Personally, I think the big issue of doing a full Forgotten Realms Campaign Setting is that Faerun is really just
too big.
To try and encapsulate every single area of Faerun in a single book while also adding in all the stuff that players who don't care about the gazeteer stuff would maybe want (PC stuff, monsters, magic items etc.)... it means that each of the areas for the gazeteer can only get like a half-page to a page at most. And we're talking
entire nations that have to try and be condensed down to that size. And does that really help anyone run their games, when they have to try and figure out what is so great about running a campaign set in the Dalelands when each of the 14(?) individual Dalelands would get only a like a couple paragraphs each?
Yes... the players who are more interested purely in the grand history of the Realms I'm sure would cherish even a few paragraphs of "up to date" information as to what happening in those 14 dales... but if those paragraphs don't really help most players run and play their game... WotC seems disinclined to do it. Especially considering there are already several products that have been written specifically about the Dalelands (
Volo's Guide to the Dalelands;
FRS1 The Dalelands) that can and do give more useful information about what makes the Dalelands special than anything that could be put in a full FRCS. Yes... the information within isn't "up to date" as of 1491, but if you don't care about Realms history then it doesn't matter that the info in those products is "old". You can use it to create a current campaign for whenever you set it, because you wouldn't know any difference in comparison anyway. And if you ARE a historian and know what Faerun has gone through and experienced in the century+ between 2E and 5E Realms... you probably can take the 2E Dalelands info and "update" it yourself. Any mention of the Netherese? Remove it. Elminster can be found by PCs sitting peacefully in his tower? Remove it. A bit of evidence of the Abeil-Toril merge and separation? Add it.

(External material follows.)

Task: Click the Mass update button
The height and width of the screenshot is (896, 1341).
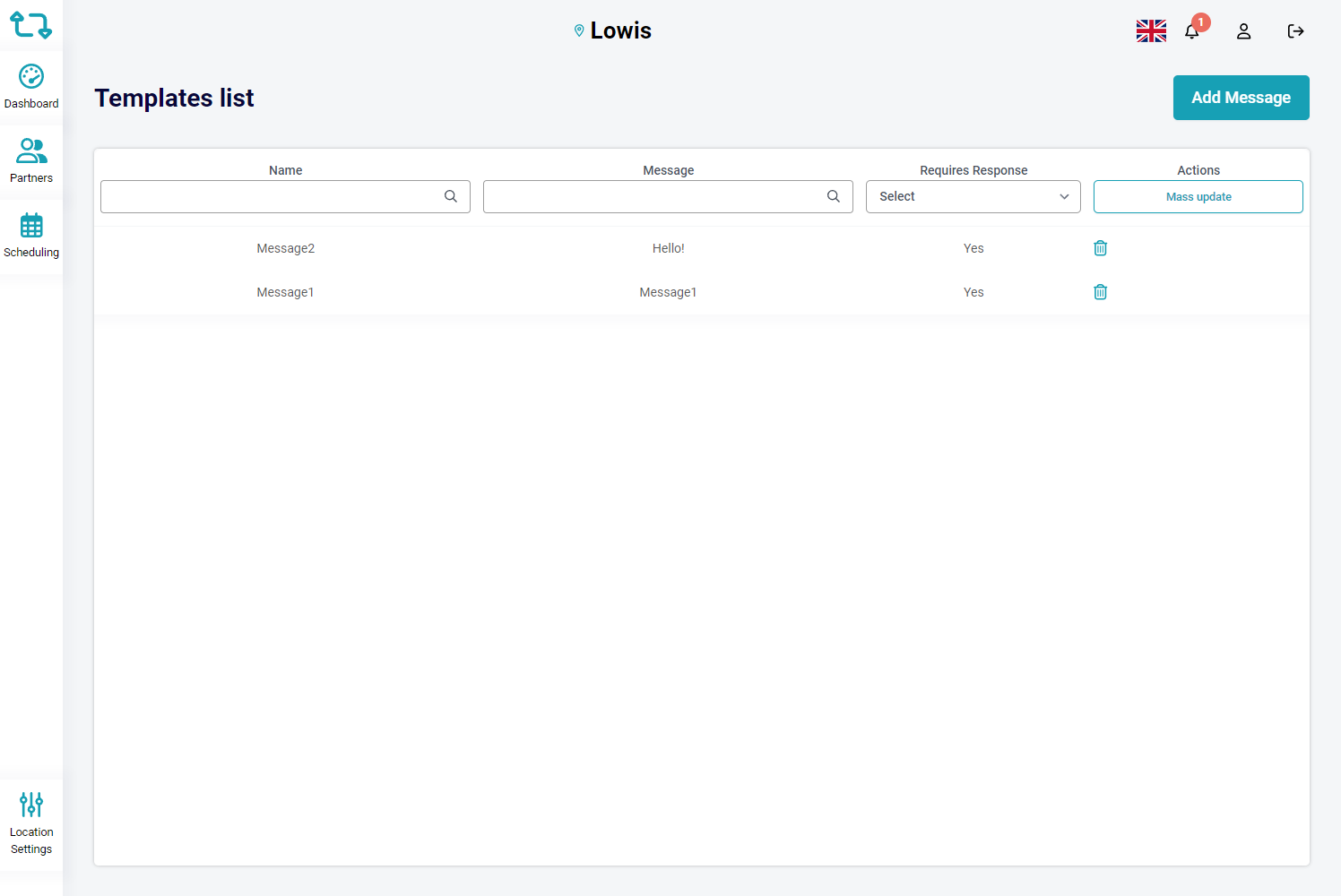Action: pyautogui.click(x=1198, y=196)
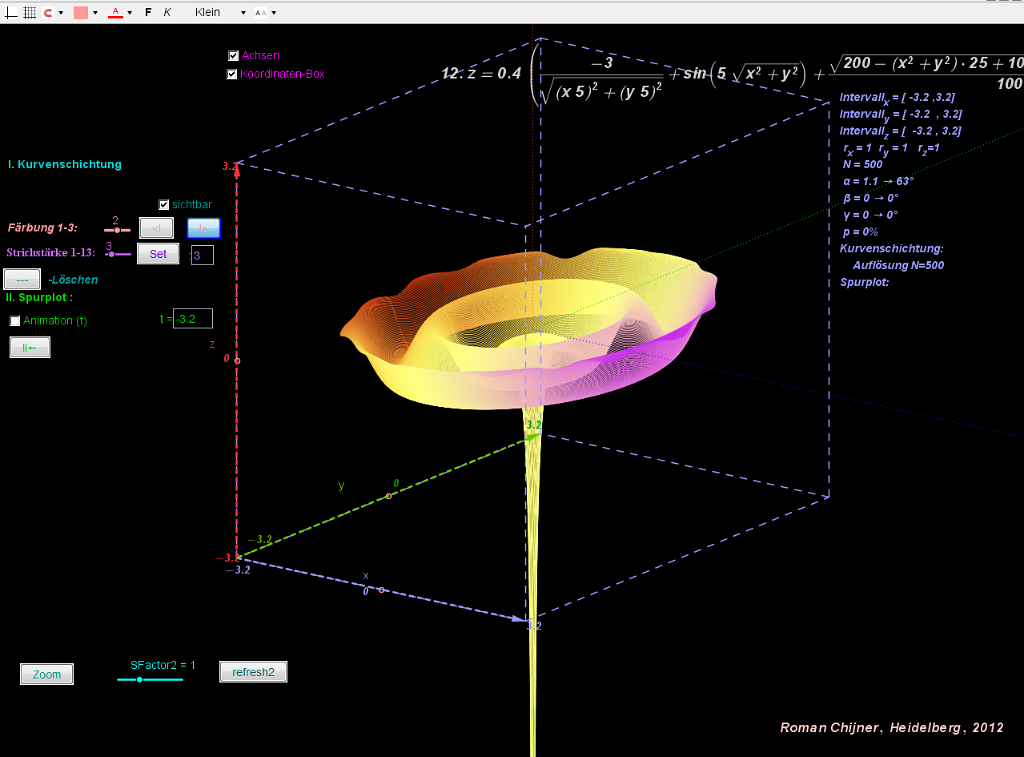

But of course... as I've pointed out in previous posts about this subject... there's a small segment of the populace here that needs things to be "real". And the only way they can be "real" is if the half-dozen writers at Wizards of the Coast (and the several dozen freelancers they bring in to assist) make up, type down, and print up the couple paragraphs of things that have "happened" in the Dalelands. That's what's important and necessary to them, even if it is almost completely useless as an actual gaming product. And they need WotC to do this for them, even if it makes no real publishing sense.
I've said it before... but at this point, I sincerely believe that the folks at WotC think that an entire Forgotten Realms Campaign Setting book is not helpful as a
gaming product. History book? Sure, kinda. But helpful for most people to run a game? Not in the least. So they aren't going to write one. Not on that scale. They aren't historians, they are game designers. So instead, they are going to let people like Ed Greenwood take a section like the Border Kingdoms and flesh that part out... they'll let Adventurer's League tackle the Moonshae Isles and the Moonsea... and if they find a gaming product or adventure they want to write that involves a location that could be updated (Cormyr, Thay, Mulhorand) then and only then will they do it themselves.
This is what I said back in 2014 when 5E started... and this is what I will continue to say and believe until WotC proves me wrong.